If you work in languages that are supported by an input
method, you can specify styles in priority order through the VendorShell resource
XmNpreeditType.
By default, this resource is defined to be the following:
OnTheSpot,OverTheSpot,OffTheSpot,Root
The priority order of these values means that On-the-Spot input style is used if the input method supports it, else the Over-the-Spot is used if the input method supports it, and so forth.
Use one of the following methods to supply the
XmNpreeditType
resource value to an application:
In CDE, use the Input Methods application. See the CDE Companion manual for information on using this application.
In an application-specific resource file.
On the command line that invokes an application.
For example:
% app-name -xrm '*preeditType: offthespot,onthespot' &
Input styles are supported by specialized input method servers. An input method server runs as an independent process and communicates with an application to handle input operations.

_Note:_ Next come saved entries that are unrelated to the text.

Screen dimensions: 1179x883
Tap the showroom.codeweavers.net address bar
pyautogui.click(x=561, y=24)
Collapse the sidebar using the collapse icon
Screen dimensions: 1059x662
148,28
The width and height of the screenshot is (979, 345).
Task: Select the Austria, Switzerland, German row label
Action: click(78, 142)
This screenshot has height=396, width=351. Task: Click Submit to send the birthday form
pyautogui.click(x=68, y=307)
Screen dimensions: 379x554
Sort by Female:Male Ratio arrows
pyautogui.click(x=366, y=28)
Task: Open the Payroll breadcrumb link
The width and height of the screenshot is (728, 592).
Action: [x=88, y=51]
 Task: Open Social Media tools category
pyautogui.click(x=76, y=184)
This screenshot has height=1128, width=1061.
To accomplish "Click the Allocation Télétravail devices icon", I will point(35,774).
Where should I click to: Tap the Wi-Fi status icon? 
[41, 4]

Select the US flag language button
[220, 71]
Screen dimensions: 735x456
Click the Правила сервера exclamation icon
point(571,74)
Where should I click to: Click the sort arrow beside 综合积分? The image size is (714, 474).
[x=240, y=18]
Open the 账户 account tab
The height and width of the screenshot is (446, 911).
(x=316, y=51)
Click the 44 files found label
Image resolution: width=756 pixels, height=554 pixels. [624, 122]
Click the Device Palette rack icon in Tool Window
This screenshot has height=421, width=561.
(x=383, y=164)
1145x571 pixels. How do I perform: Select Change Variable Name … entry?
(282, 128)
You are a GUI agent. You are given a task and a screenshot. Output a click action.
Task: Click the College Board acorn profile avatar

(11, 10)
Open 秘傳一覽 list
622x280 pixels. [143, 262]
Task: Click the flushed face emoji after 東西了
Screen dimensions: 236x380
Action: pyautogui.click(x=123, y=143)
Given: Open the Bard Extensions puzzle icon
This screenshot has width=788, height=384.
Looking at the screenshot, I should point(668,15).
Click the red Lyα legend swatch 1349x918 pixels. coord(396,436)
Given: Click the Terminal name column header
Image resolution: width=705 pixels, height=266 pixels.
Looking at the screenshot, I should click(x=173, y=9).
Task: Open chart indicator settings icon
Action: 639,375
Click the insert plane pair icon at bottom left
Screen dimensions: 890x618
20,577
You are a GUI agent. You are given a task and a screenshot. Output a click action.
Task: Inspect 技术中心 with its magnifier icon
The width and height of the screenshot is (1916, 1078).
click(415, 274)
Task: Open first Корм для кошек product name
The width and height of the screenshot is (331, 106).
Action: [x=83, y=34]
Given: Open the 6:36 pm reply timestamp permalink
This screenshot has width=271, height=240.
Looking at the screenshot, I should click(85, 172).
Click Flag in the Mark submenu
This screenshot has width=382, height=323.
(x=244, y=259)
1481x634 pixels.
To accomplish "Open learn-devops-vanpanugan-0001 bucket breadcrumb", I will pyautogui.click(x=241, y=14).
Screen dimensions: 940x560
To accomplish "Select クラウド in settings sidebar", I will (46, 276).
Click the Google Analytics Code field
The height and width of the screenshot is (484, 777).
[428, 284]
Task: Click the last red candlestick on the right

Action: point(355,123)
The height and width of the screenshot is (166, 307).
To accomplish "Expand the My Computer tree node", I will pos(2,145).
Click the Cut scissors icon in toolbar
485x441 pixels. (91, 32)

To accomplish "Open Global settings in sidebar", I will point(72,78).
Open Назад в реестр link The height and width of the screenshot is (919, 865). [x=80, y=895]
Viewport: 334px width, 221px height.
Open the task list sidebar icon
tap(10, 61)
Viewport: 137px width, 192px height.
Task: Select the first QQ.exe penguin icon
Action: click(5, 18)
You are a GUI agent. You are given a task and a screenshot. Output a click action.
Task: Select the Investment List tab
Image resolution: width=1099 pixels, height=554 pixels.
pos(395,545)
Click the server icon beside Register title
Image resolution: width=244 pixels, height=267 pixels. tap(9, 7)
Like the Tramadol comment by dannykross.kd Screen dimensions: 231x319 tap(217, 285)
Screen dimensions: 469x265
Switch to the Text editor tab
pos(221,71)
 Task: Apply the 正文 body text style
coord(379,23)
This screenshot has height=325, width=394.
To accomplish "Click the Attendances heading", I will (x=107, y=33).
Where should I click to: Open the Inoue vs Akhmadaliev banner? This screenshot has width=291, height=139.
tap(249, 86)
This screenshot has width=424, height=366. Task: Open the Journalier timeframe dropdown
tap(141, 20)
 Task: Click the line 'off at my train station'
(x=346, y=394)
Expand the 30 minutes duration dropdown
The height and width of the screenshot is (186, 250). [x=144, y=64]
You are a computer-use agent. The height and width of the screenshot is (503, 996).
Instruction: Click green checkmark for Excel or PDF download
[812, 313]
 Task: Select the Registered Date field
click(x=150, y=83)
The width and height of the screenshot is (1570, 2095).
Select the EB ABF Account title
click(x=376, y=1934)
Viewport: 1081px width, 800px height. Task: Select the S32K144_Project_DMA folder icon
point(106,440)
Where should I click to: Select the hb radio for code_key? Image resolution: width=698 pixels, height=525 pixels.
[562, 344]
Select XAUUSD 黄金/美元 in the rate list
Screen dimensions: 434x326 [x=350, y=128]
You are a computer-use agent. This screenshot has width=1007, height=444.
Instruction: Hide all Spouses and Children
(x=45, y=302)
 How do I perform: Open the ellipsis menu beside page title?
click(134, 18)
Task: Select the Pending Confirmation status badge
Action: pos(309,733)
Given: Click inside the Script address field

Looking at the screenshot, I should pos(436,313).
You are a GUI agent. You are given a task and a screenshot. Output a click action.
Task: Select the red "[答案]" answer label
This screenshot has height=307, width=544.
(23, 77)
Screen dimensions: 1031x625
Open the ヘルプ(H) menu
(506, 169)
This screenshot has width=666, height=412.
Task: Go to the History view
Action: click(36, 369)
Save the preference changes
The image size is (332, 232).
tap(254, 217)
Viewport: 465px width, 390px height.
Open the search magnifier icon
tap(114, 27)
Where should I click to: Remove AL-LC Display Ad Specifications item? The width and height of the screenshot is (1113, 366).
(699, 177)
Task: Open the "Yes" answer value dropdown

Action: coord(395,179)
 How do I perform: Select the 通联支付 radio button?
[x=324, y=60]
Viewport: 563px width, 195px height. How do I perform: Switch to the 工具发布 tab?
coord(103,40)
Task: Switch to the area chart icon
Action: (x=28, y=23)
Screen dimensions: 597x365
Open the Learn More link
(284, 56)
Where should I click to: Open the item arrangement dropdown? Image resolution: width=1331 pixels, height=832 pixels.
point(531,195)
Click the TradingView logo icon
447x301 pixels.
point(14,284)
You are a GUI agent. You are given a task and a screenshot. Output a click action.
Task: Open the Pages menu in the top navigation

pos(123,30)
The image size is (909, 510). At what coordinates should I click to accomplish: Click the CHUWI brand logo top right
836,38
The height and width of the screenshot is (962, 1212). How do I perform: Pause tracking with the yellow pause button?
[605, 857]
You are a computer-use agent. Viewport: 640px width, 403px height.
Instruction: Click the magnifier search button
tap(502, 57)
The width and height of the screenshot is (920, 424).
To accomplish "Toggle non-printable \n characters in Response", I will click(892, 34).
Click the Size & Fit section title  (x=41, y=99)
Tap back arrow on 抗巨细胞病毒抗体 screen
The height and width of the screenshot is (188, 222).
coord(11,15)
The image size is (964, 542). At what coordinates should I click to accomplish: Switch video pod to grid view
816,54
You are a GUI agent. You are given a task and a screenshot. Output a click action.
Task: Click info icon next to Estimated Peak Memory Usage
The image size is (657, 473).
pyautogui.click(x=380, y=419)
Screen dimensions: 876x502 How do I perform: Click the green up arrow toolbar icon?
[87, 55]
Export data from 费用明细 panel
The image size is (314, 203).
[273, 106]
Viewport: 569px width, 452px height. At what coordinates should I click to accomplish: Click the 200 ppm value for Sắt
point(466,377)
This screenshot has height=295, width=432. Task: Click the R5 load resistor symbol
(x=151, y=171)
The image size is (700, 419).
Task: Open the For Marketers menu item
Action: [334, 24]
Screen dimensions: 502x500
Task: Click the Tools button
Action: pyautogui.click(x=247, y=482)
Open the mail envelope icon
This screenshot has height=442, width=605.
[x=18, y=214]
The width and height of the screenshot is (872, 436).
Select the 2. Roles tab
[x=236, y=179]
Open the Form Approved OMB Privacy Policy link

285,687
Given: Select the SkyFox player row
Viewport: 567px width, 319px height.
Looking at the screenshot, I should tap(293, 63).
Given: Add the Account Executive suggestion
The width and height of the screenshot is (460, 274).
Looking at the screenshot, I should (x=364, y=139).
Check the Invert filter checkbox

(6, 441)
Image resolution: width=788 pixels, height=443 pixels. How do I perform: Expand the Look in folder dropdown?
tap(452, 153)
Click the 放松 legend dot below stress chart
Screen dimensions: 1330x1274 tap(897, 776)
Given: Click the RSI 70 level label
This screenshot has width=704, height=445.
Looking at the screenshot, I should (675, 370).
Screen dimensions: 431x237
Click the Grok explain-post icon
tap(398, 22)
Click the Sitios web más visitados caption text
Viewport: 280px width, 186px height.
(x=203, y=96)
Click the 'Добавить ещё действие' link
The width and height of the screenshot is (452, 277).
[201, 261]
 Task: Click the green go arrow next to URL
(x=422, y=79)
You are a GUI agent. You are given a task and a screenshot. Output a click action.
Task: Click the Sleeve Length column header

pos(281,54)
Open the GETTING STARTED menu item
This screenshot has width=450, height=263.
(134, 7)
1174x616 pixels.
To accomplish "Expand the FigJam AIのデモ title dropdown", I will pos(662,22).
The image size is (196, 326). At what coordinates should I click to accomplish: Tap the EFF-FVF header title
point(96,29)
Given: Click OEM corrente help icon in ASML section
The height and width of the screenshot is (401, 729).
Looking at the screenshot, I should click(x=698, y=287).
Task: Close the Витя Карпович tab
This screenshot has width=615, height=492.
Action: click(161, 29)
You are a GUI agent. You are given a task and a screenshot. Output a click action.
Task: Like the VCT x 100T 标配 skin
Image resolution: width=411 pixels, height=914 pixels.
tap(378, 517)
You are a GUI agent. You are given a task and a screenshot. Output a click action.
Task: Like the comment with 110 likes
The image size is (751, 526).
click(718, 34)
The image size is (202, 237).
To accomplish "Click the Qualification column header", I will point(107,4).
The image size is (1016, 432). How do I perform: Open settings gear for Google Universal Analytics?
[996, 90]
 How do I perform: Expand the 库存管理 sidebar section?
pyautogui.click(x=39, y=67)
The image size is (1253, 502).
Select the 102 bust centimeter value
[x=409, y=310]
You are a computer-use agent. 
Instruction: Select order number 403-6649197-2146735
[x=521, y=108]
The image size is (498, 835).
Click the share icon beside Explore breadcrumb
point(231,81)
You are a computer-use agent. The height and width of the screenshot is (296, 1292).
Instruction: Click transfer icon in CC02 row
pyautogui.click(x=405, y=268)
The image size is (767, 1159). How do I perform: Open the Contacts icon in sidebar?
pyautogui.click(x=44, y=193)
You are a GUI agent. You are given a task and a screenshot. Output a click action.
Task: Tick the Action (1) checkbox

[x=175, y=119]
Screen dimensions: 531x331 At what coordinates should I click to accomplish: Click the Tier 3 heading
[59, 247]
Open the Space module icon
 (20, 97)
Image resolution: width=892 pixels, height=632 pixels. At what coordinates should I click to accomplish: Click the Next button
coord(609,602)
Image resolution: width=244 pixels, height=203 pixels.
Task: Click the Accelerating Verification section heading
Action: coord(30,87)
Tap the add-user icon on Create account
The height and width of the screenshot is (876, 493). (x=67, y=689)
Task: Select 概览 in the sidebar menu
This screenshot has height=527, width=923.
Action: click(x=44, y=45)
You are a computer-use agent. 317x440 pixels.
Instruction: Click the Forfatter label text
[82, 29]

An input method server does not have to be running on the same system as the application but, with one exception, it must be running and made accessible to the application before the application starts.
If a Motif application that has been internationalized to support simplified
Chinese contains an
XmText
or
XmTextField
widget with the Reconnectable resource set to True, the application is able
to establish a connection with the input server when the application starts
first or when the server stops and restarts.
See
XmText(3X)XmTextField(3X)
See the
Using International Software
manual for information on the input method
servers available on the operating system and the input styles that each server
supports.
7.2 Managing User-Defined Characters and Phrase Input
The national character sets for Japan, Taiwan, and China do not include some of the characters that can appear in Asian place names and personal names. Such characters are defined by users and reside in site-specific databases. These databases are called user-defined character (UDC) or character-attribute databases. When users define ideographic characters, they must also define font glyphs, collating files, and other support files for the characters.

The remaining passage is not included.